Stephen Colbert does a wonderful job of satirizing the hackery of the press corps. That said, reporters do hunt as a pack, and there is such a thing as "conventional wisdom." I think some of them just get sucked up in this Washington bubble of self-importance.

Well, the key part of my first line was "convince others to do the same". If nobody's watching, listening, or reading, these people have no power.

Of course no voter would think that a haircut was a legitimate issue to judge a candidate by.

Partisan hackery has gone on for roughly six gabillion years. It is an inevitable outcome of a situation where all adults can vote and about 2% pay enough attention to politics to be able to distinguish the important from the unimportant.

What do you think the folks who serve that audience are going to dish up? Thoroughgoing economic analyses of the latest policy proposals?

What I am shocked by is how much good reporting there still is. The market seems to mitigate pretty heavily against it.

I wonder how many of you all were upset by the excellent reporting of Dan Rather and Mary Mapes hatchet job on Bush?

You want bad reporting? Consider whoever reported on the geology for the Japanese Kashiwazaki-Kariwa nuclear power plant, currently shut down.

There was "a fault line" but the company's geology report found the end of that fault line was "out in the ocean" and "the known fault line" did not "extend all the way to the mainland" so they felt safe building one of the world's largest nuclear power plants directly along the line you get when you extend that known fault.

Oh yeah? http://cnic.jp/english/newsletter/nit103/nit103img/TectonicJapan.gif

What part of this didn't the reporters get, and why aren't they getting it now?

By Hank Roberts (not verified) on 20 Jul 2007 #permalink

Quite relevant --- New Yorker, March 26, 2007, at 33, the quotes from Tim Griffin, former Republican campaign manager, recently installed as the United States Attorney for the Eastern District of Arkansas.
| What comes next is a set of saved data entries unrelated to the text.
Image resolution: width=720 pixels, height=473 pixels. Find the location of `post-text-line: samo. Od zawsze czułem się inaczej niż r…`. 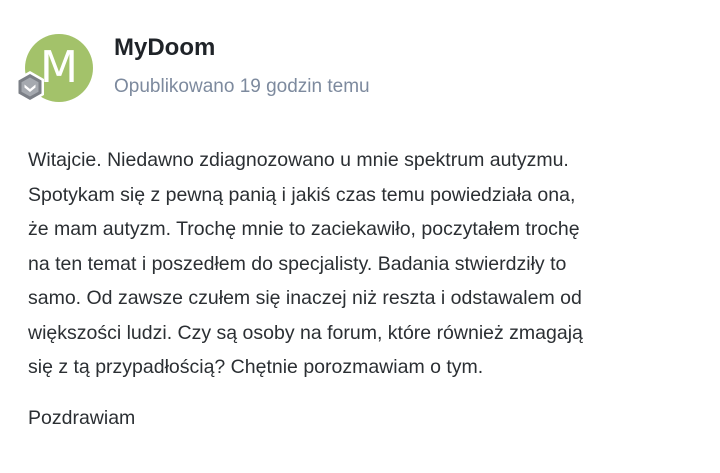

post-text-line: samo. Od zawsze czułem się inaczej niż r… is located at coordinates (305, 298).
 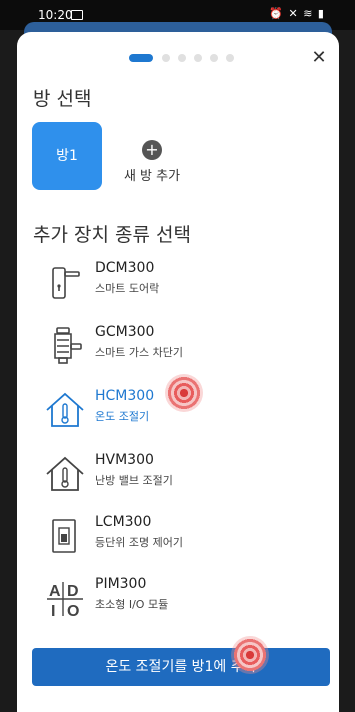 What do you see at coordinates (65, 601) in the screenshot?
I see `adio-icon: A D I O` at bounding box center [65, 601].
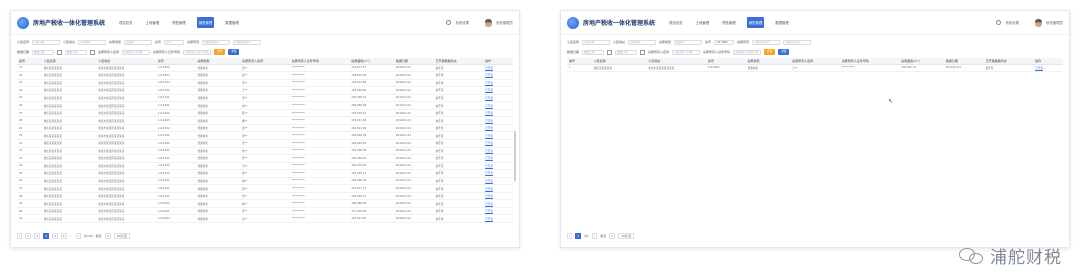 The width and height of the screenshot is (1080, 278). Describe the element at coordinates (612, 236) in the screenshot. I see `jump-input: 1` at that location.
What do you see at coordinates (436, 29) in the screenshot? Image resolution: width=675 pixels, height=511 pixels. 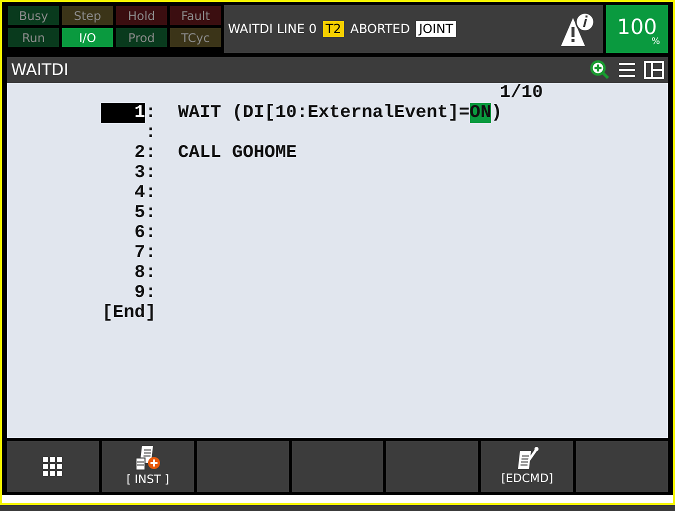 I see `coord-badge: JOINT` at bounding box center [436, 29].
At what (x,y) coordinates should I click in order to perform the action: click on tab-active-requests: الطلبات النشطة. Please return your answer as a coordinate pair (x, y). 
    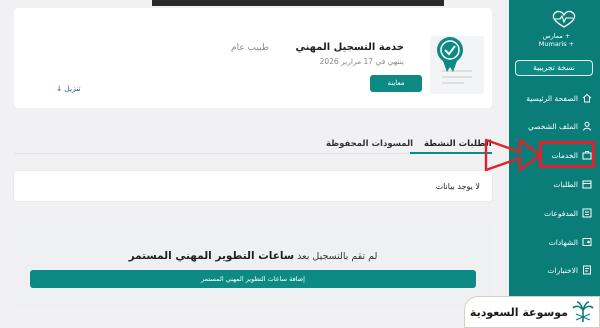
    Looking at the image, I should click on (458, 144).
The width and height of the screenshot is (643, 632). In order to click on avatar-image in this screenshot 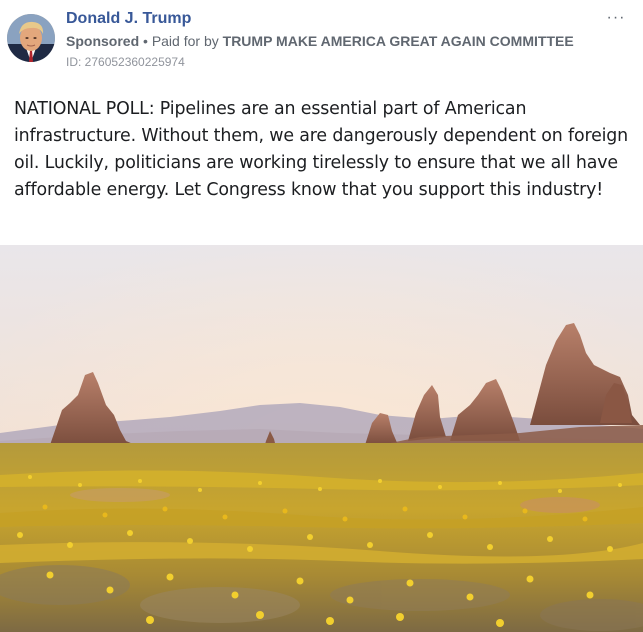, I will do `click(31, 38)`.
"We think of ourselves as the creators of the ammunition in a war ... We make the bullets" he is quoted as saying. The article goes on: "The documentary showed Griffin leading a team of researchers focussed on spotting inconsistencies, no matter how inconsequential, in Gore's statements, and packaging them for the media. In 2004, Griffin reprised the role, leading the behind-the-scenes effot to disseminate negative information about John Kerry .... As Rove's protege, he set up a boiler-room rapid-response operation ...
... Griffin suggested that his experience with the media would be an asset in his new job [as the United States Attorney for the Eastern District of Arkansas]. 'A lot of what I do is communications,' he said. 'It's no different than in the campaign'."

These are the people packaging and feeding "news" to the media -- which includes feeding it to you bloggers.

If there is any chance science bloggers can influence public opinion, private opinion is going to be focused intently on influencing what you write and rushing you into writing what they want first.

Retractions don't get noticed. Setting up a good competent caring science blogger to pass on one really nasty bogus piece of PR is a double win for the lying scum. They get their garbage passed out by someone with a reputation for good information, and damage that blogger's reputation for the future.

This isn't kindergarden, kids. This is the middle of the freeway in rush hour.
Look both ways even if you think you know which side is dangerous.